**Record extracts:**
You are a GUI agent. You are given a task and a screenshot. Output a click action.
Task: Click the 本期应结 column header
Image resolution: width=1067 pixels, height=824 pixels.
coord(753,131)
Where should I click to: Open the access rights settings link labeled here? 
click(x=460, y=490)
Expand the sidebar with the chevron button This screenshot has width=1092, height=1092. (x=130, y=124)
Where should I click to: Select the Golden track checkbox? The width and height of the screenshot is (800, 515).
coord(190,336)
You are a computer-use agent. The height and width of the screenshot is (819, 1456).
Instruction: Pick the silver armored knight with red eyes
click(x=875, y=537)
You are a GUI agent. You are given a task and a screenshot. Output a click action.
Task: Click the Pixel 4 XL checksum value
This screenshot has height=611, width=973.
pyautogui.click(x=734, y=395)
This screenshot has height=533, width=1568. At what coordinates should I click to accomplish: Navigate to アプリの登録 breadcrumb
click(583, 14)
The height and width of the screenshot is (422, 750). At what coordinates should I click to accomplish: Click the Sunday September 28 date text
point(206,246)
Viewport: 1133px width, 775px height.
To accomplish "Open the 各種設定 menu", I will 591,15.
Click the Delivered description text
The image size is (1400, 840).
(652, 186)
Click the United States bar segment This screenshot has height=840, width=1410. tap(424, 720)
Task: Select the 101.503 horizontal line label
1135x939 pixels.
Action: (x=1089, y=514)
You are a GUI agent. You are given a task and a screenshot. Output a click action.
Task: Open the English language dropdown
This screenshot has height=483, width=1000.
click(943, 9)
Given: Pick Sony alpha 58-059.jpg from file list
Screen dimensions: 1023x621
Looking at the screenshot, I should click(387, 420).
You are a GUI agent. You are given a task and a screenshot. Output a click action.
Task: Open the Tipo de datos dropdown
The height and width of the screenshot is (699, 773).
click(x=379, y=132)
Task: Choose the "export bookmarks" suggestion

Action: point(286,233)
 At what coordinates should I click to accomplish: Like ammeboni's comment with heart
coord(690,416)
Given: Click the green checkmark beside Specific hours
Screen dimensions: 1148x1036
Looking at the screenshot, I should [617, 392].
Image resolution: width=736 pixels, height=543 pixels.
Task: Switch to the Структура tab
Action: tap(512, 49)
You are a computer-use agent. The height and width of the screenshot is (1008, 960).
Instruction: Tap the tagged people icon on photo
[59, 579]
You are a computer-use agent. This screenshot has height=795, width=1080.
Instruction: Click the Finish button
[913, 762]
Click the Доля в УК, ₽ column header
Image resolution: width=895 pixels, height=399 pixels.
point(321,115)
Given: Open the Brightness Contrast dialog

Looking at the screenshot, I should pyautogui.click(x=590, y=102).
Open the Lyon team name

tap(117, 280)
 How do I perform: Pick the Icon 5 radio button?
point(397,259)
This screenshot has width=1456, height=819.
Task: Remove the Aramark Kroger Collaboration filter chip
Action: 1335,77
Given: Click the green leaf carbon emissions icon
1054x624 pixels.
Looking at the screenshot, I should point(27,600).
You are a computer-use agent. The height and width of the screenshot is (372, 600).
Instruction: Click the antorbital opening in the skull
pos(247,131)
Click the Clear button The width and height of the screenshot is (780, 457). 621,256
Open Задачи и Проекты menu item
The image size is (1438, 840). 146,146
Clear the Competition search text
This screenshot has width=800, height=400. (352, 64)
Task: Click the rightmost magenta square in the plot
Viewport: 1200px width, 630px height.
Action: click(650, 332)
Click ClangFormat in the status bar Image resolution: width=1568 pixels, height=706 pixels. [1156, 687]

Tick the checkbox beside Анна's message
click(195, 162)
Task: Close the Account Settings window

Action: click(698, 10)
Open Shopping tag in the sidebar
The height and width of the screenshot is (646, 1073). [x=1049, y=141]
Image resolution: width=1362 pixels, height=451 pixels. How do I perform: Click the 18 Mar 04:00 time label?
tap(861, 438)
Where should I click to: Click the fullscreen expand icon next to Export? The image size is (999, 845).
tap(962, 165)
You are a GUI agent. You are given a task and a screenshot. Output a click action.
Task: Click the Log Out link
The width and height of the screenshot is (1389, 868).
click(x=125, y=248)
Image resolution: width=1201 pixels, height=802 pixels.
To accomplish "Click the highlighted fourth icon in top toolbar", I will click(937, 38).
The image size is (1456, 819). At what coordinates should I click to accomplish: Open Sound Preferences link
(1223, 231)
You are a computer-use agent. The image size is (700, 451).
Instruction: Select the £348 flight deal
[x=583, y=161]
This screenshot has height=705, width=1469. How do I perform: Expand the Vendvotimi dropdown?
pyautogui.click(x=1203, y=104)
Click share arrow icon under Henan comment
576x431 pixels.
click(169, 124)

**Instructions for the task:**
Retype the material from the line with "This screenshot has height=533, width=1568." to the line with "Action: tap(512, 49)", keeping every character as it stands.

**Completed task:**
This screenshot has height=533, width=1568. At what coordinates should I click to accomplish: Navigate to アプリの登録 breadcrumb
click(583, 14)
The height and width of the screenshot is (422, 750). At what coordinates should I click to accomplish: Click the Sunday September 28 date text
point(206,246)
Viewport: 1133px width, 775px height.
To accomplish "Open the 各種設定 menu", I will 591,15.
Click the Delivered description text
The image size is (1400, 840).
(652, 186)
Click the United States bar segment This screenshot has height=840, width=1410. tap(424, 720)
Task: Select the 101.503 horizontal line label
1135x939 pixels.
Action: (x=1089, y=514)
You are a GUI agent. You are given a task and a screenshot. Output a click action.
Task: Open the English language dropdown
This screenshot has height=483, width=1000.
click(943, 9)
Given: Pick Sony alpha 58-059.jpg from file list
Screen dimensions: 1023x621
Looking at the screenshot, I should click(387, 420).
You are a GUI agent. You are given a task and a screenshot. Output a click action.
Task: Open the Tipo de datos dropdown
The height and width of the screenshot is (699, 773).
click(x=379, y=132)
Task: Choose the "export bookmarks" suggestion

Action: point(286,233)
 At what coordinates should I click to accomplish: Like ammeboni's comment with heart
coord(690,416)
Given: Click the green checkmark beside Specific hours
Screen dimensions: 1148x1036
Looking at the screenshot, I should [617, 392].
Image resolution: width=736 pixels, height=543 pixels.
Task: Switch to the Структура tab
Action: tap(512, 49)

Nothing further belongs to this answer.